Enfin, la Chambre de commerce (CC, créée en 1923), divisée en deux entités – la CC de la région continentale et celle de Bioko, qui coordonne l’ensemble –, est également en pleine évolution. Outre de nouveaux statuts adoptés en septembre 2016, elle multiplie ses participations aux foires internationales, dont celle de Dakar en novembre, et a développé les offres de formations proposées à ses membres (techniques agricoles, qualité des intrants, gestion d’entreprise, etc.). « Nous avons élaboré un plan de travail pour orienter les femmes et les jeunes vers les secteurs dans lesquels l’économie se diversifie », ajoute Gregorio Boho Camo, le président de la CC et de la chambre de Bioko.

Cyberespace à Malabo © Vincent Fournier pour JA

À la suite d’un accord signé en avril 2016 entre le vice-président de la République, Ignacio Milam Tang, et le vice-président de la Confédération des entreprises de la communauté des pays de langue portugaise (CPLP), Mario Costa, l’Institut de certification et de formation de la CPLP a été créé, dont l’installation à Malabo a été confiée à la CC de Bioko.

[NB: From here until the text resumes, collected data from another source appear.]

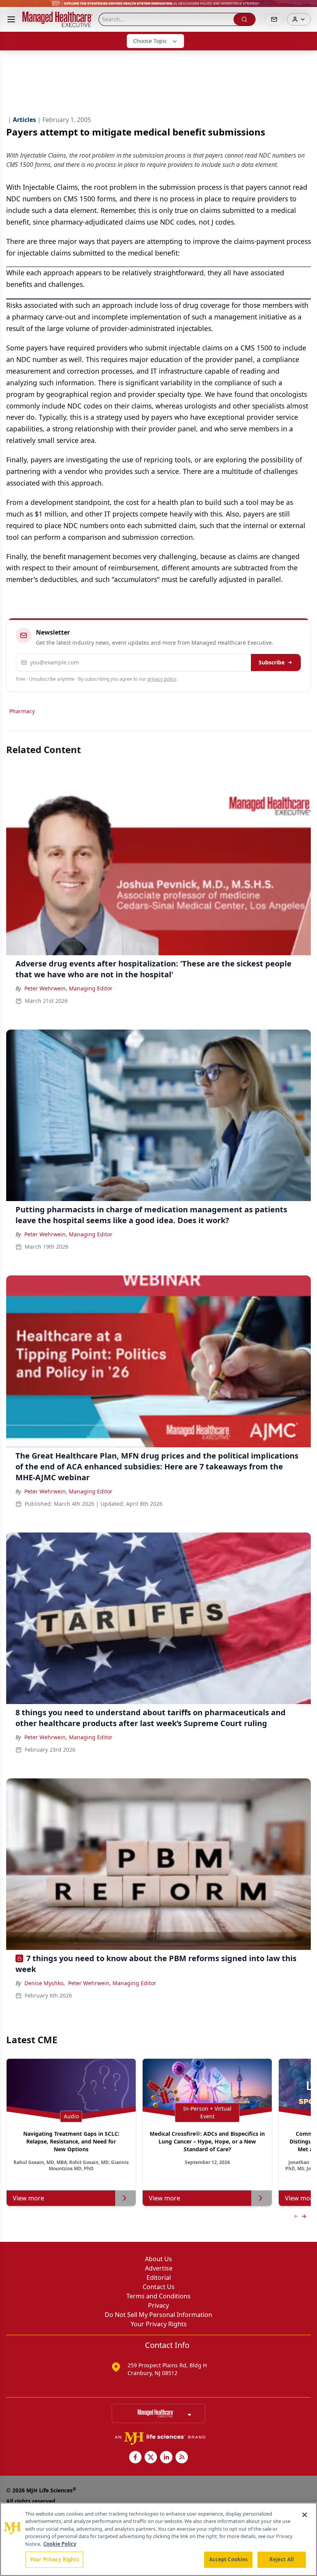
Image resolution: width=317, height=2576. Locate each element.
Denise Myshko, (44, 1983)
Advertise (158, 2268)
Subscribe (272, 662)
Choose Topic (150, 41)
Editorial (159, 2277)
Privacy (158, 2305)
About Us (158, 2259)
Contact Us (159, 2287)
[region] (158, 2539)
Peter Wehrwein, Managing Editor (68, 988)
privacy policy (161, 679)
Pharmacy (22, 711)
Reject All (281, 2559)
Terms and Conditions (158, 2296)
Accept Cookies (228, 2559)
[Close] (304, 2514)
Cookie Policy (59, 2543)
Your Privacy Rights (159, 2324)
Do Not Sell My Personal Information (158, 2314)
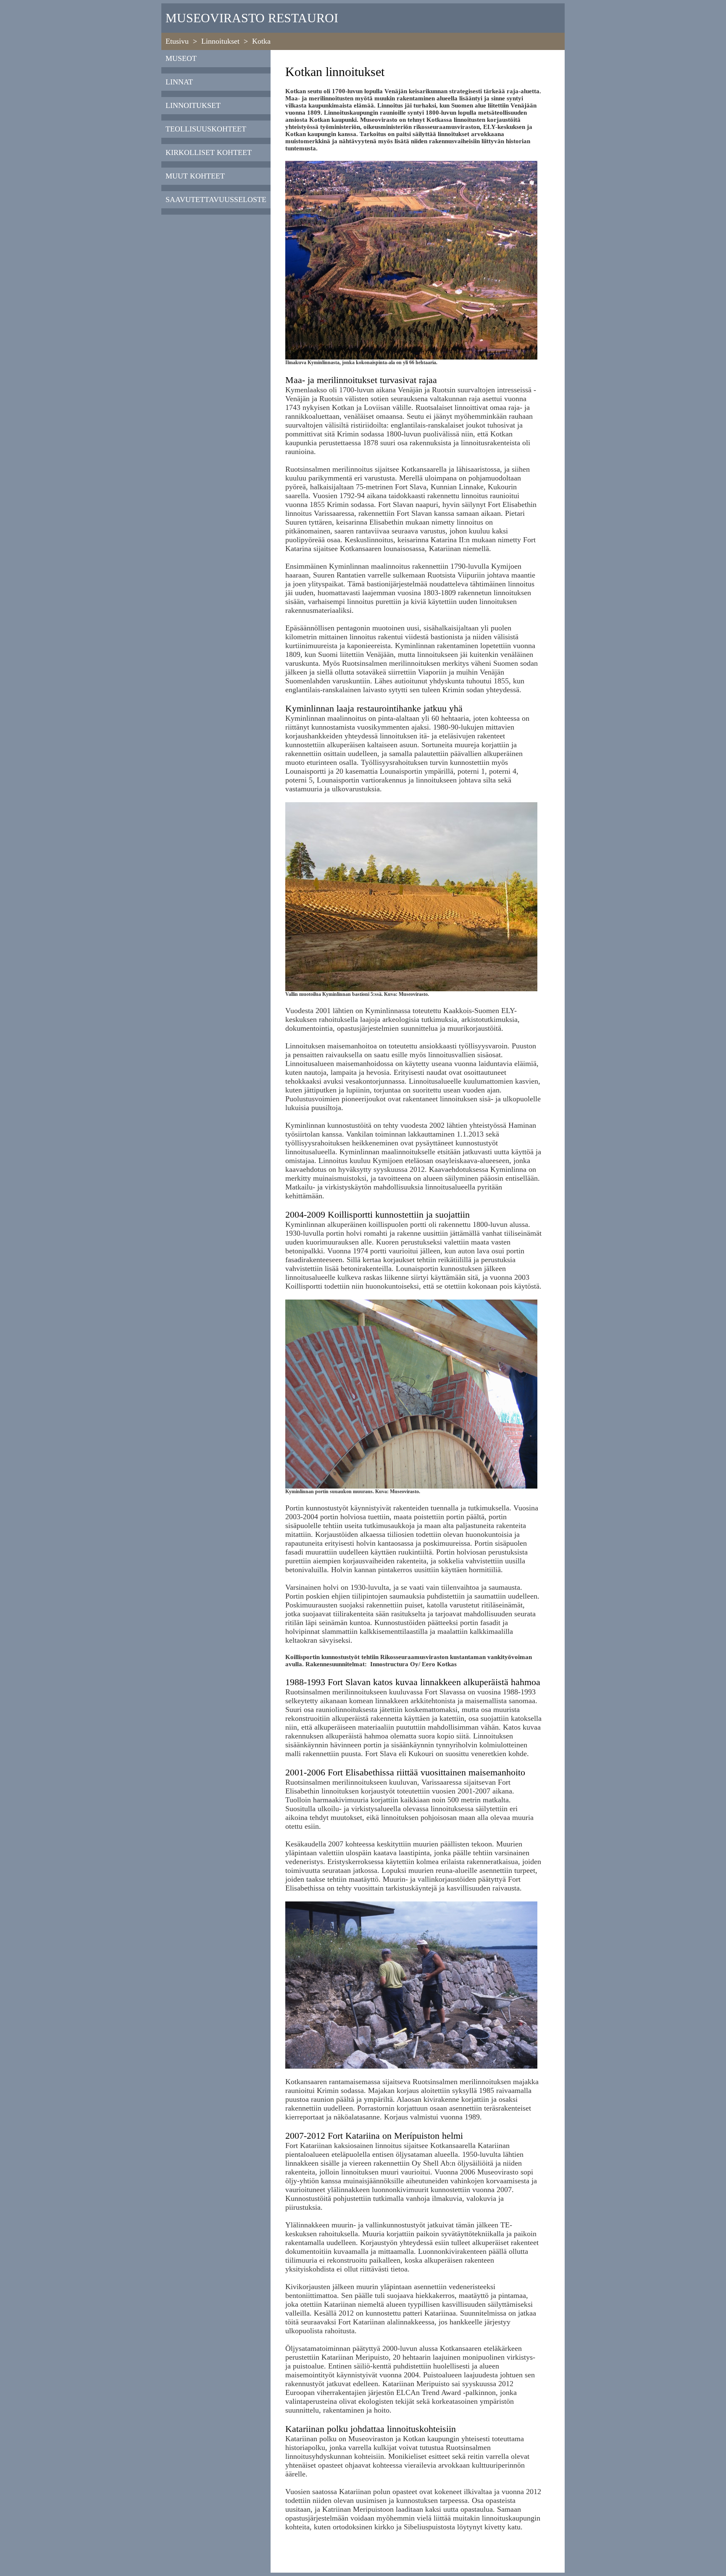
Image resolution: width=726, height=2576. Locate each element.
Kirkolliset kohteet (209, 152)
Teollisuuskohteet (206, 129)
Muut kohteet (195, 176)
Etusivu (177, 41)
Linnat (179, 82)
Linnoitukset (220, 41)
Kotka (261, 41)
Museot (181, 58)
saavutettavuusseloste (216, 199)
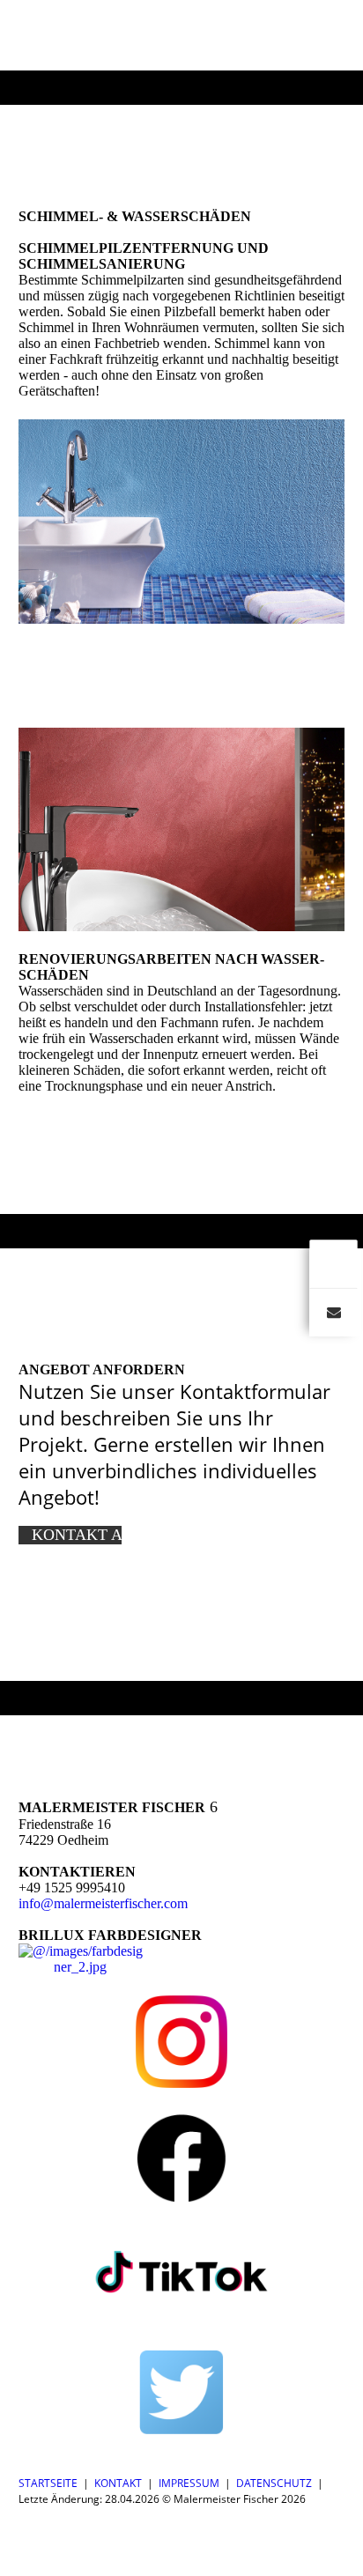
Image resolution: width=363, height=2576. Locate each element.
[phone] (333, 1263)
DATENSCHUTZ (274, 2483)
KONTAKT (118, 2483)
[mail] (333, 1312)
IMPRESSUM (189, 2483)
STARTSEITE (48, 2483)
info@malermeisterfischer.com (103, 1903)
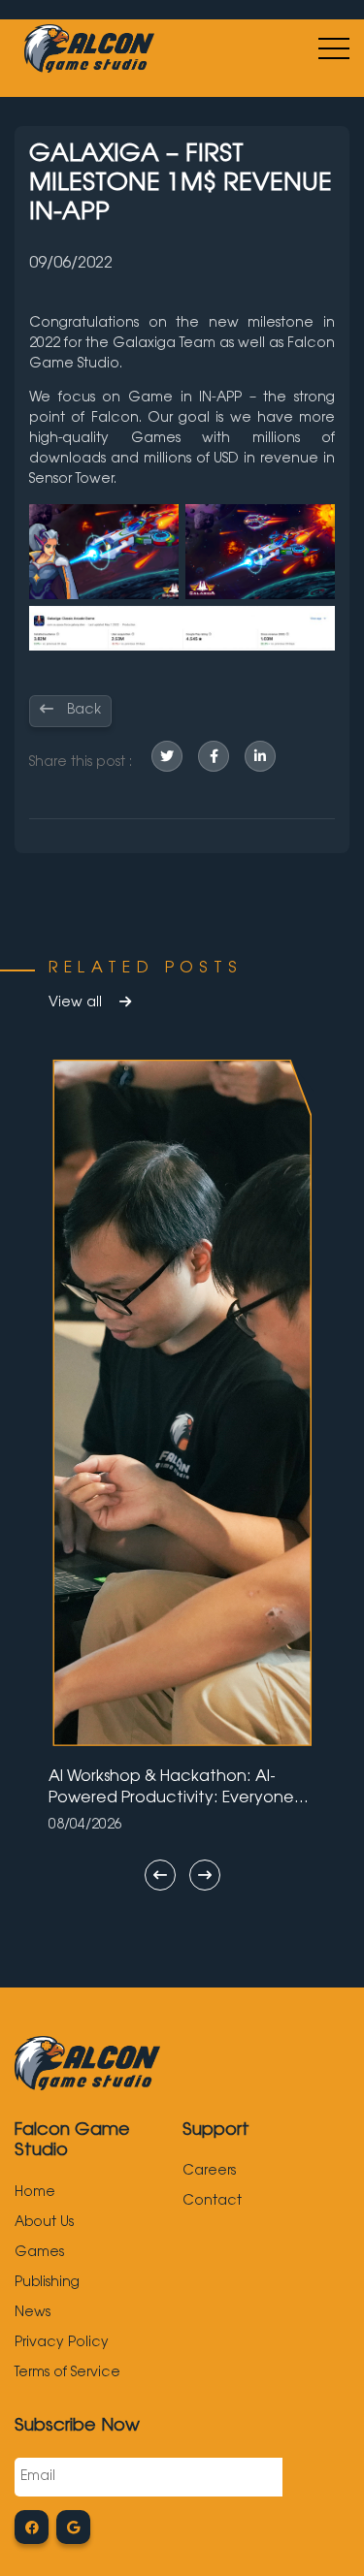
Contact (212, 2202)
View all (77, 1003)
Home (35, 2193)
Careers (209, 2171)
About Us (44, 2223)
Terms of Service (67, 2373)
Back (82, 710)
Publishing (47, 2283)
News (32, 2313)
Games (39, 2253)
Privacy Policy (62, 2343)
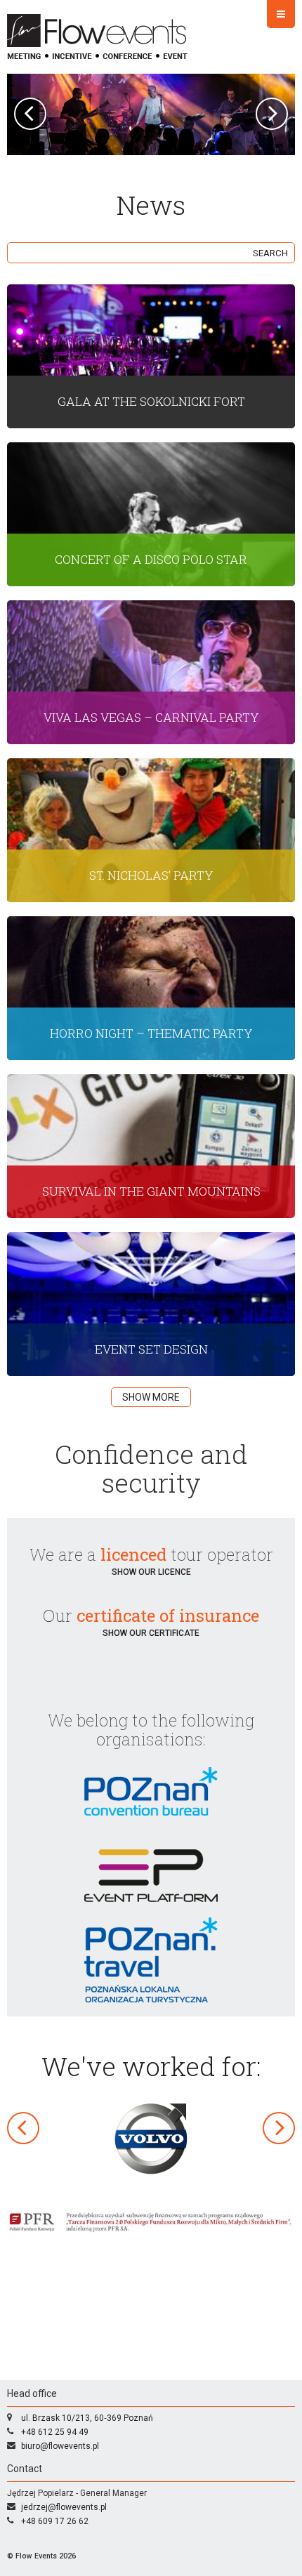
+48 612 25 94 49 (54, 2432)
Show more (151, 1397)
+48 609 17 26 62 (54, 2521)
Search (270, 253)
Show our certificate (151, 1633)
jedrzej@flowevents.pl (64, 2507)
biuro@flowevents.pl (60, 2446)
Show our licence (151, 1572)
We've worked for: (151, 2066)
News (151, 204)
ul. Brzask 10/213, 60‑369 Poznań (87, 2418)
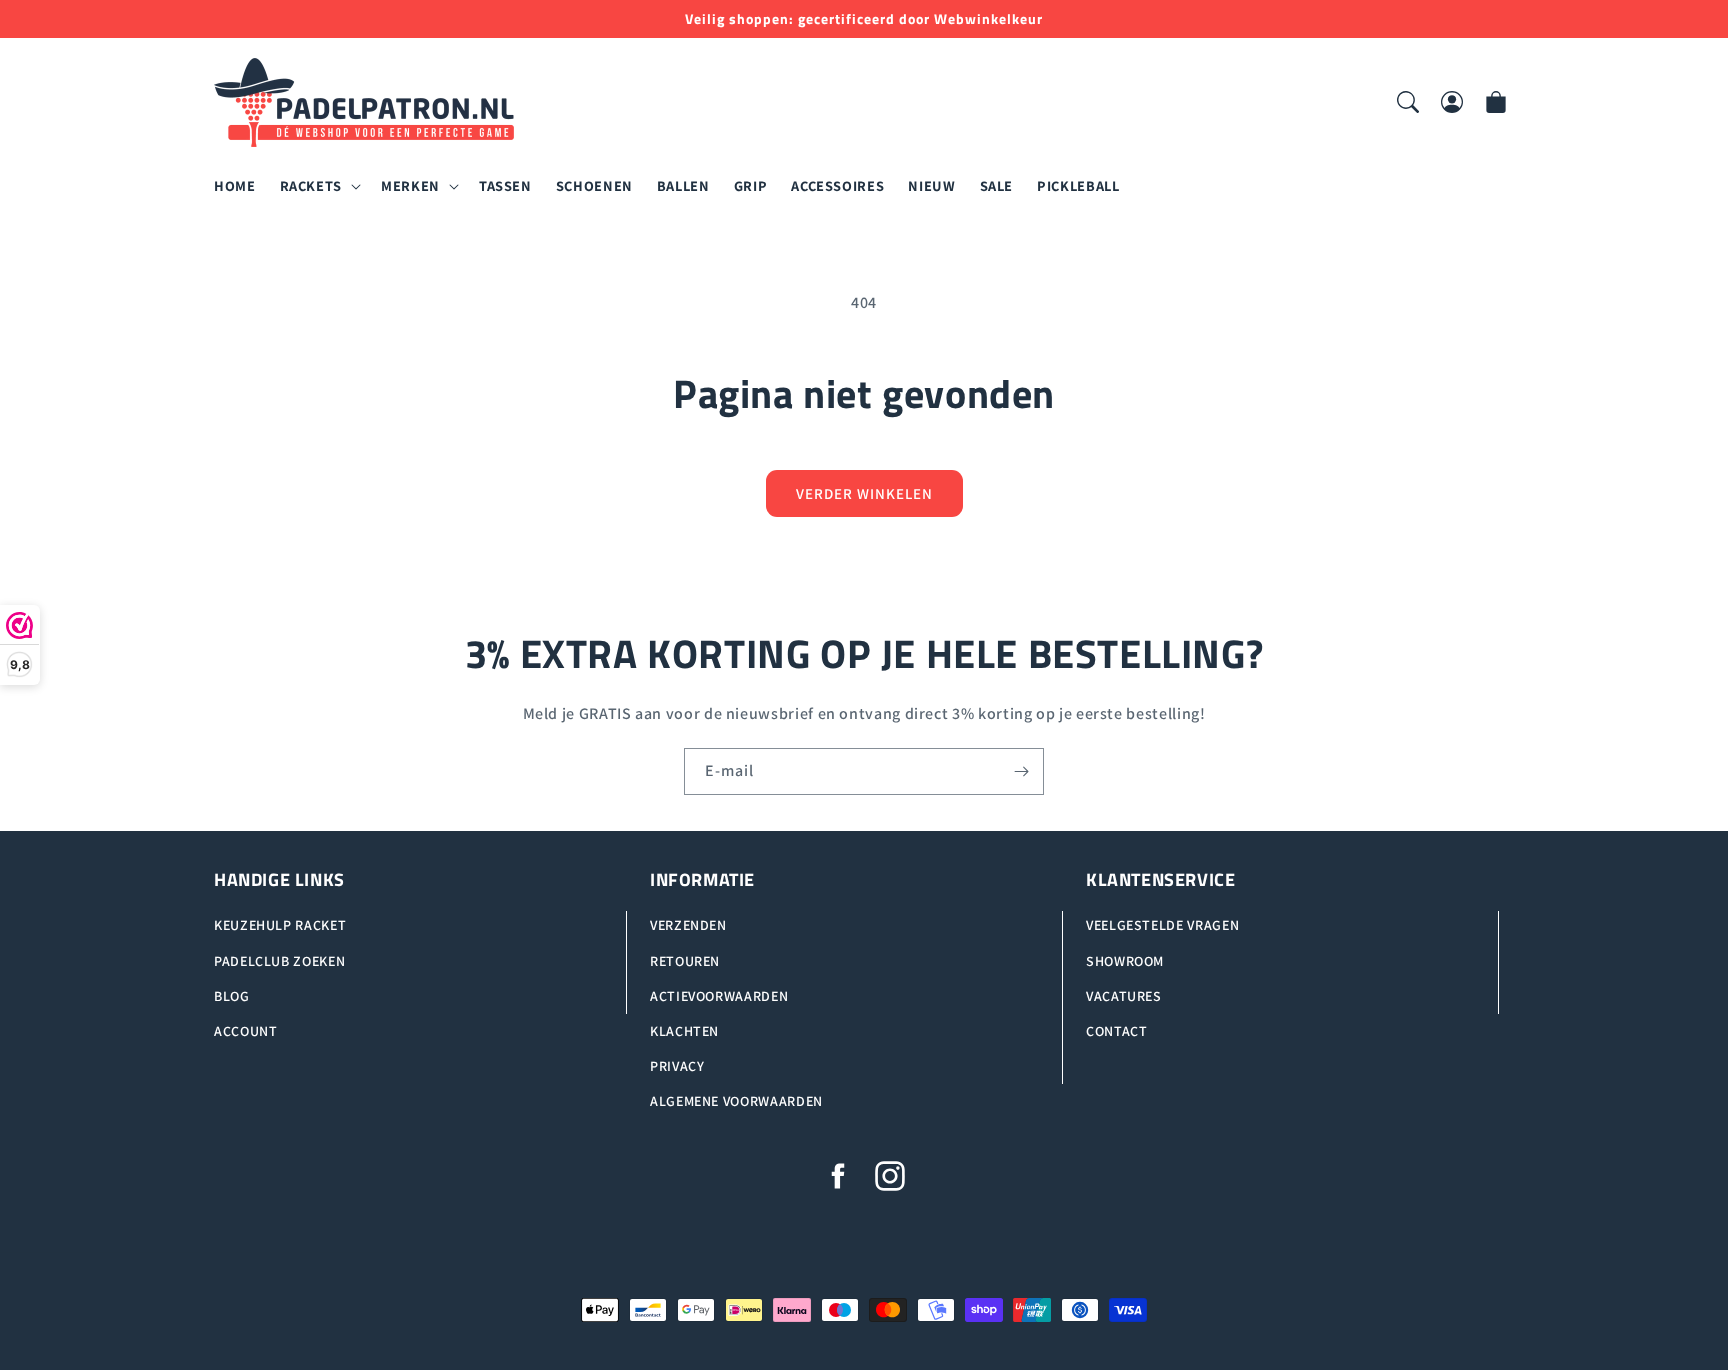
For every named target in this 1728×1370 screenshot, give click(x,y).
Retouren (685, 961)
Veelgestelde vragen (1162, 926)
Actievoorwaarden (719, 996)
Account (245, 1031)
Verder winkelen (864, 493)
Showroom (1125, 961)
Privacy (677, 1067)
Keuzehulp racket (280, 926)
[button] (318, 186)
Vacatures (1124, 996)
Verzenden (688, 926)
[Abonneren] (1021, 771)
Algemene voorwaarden (736, 1102)
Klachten (684, 1031)
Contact (1116, 1031)
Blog (232, 996)
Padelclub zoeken (279, 961)
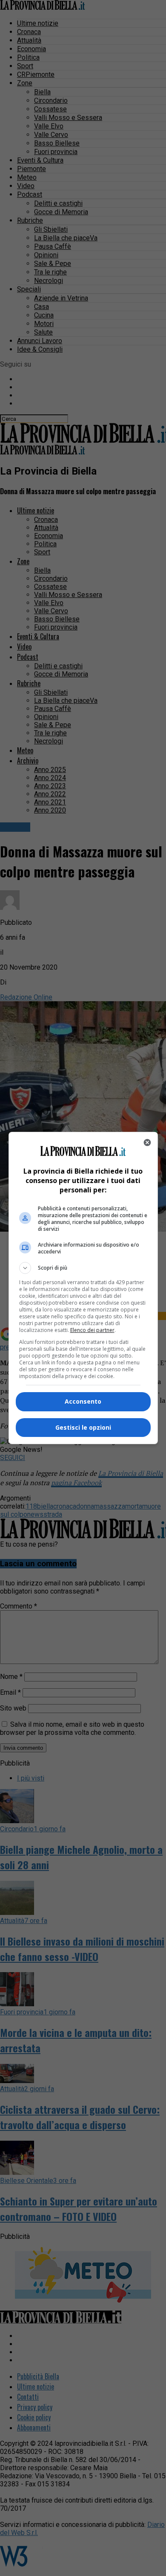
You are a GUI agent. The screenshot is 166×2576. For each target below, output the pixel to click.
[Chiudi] (147, 1142)
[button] (83, 1268)
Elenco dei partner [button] (92, 1330)
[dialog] (83, 1288)
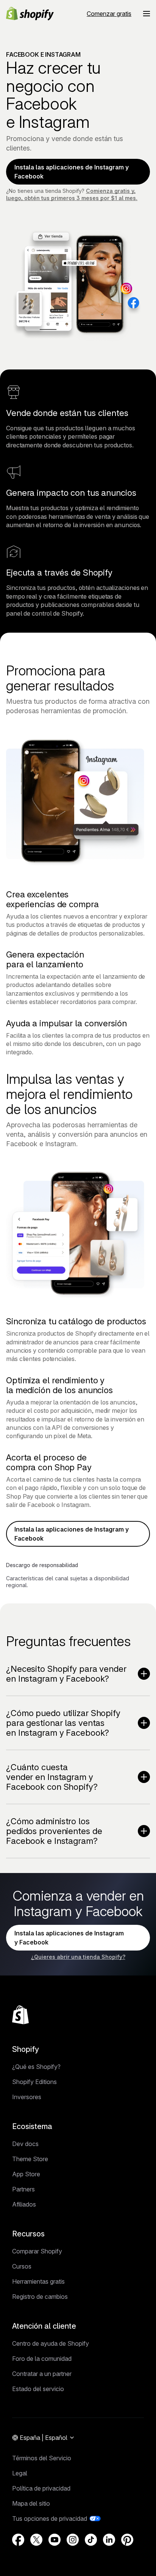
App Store (26, 2174)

Cette dernière a réceptionné en février 2017 tous les équipements du laboratoire et, à la demande du chef de l’État, une deuxième structure a même été achetée pour la région continentale. Une fois l’installation du matériel sur les deux sites et la formation de leur personnel (par des techniciens portugais) achevées, l’institut pourra fonctionner, à partir de la fin mai.

Pour les organismes consulaires et les associations patronales, divers obstacles freinent encore l’essor du privé

Chargé de contrôler la qualité des produits importés et exportés, il devrait renforcer les relations d’affaires entre la Guinée équatoriale et les États membres de la CPLP, notamment en certifiant les produits agricoles équato-guinéens destinés aux marchés étrangers et en apportant aux exploitants des formations qui leur permettront d’augmenter les rendements et la productivité, de développer leurs activités, mais aussi d’apprendre le portugais.

Collaboration public-privé

Le réveil du patronat ne s’arrête pas là. Sous son impulsion, la concertation entre secteur public et secteur privé se structure. « Nous avons eu deux réunions avec le ministère du Travail, du Développement de l’emploi et de la Sécurité sociale, celui des Finances et du Budget, ainsi que celui des Affaires sociales et de la Promotion de la femme. Si l’État nous écoute, le reste ira de soi », assure Basilio Tomas Efa. Pour les organismes consulaires et les associations patronales, s’il ne fait pas de doute que le pays a un fort potentiel de développement dans l’agriculture, l’élevage, la pêche et la pisciculture, le tourisme et les services, divers obstacles freinent encore l’essor du privé.

Si le privé monte des projets sérieux, l’État l’appuiera et les banques suivront

En effet, en dépit des mesures prises en faveur de l’investissement (avantages fiscaux, réduction des délais de création d’une entreprise, etc.), l’information circule mal, le marché, trop encadré, doit être libéralisé. Quant aux financements, il faut les adapter aux besoins des entreprises locales. Les prêts octroyés par les banques locales le sont à court terme et à des taux élevés. Des banques chinoises, aux conditions plus souples, pourraient-elles apporter de nouvelles solutions ? Pour le Cegem, la balle est bel et bien dans le camp du secteur privé. « Si le privé monte des projets sérieux, l’État l’appuiera et les banques suivront », assure Benjamin Evita Oma.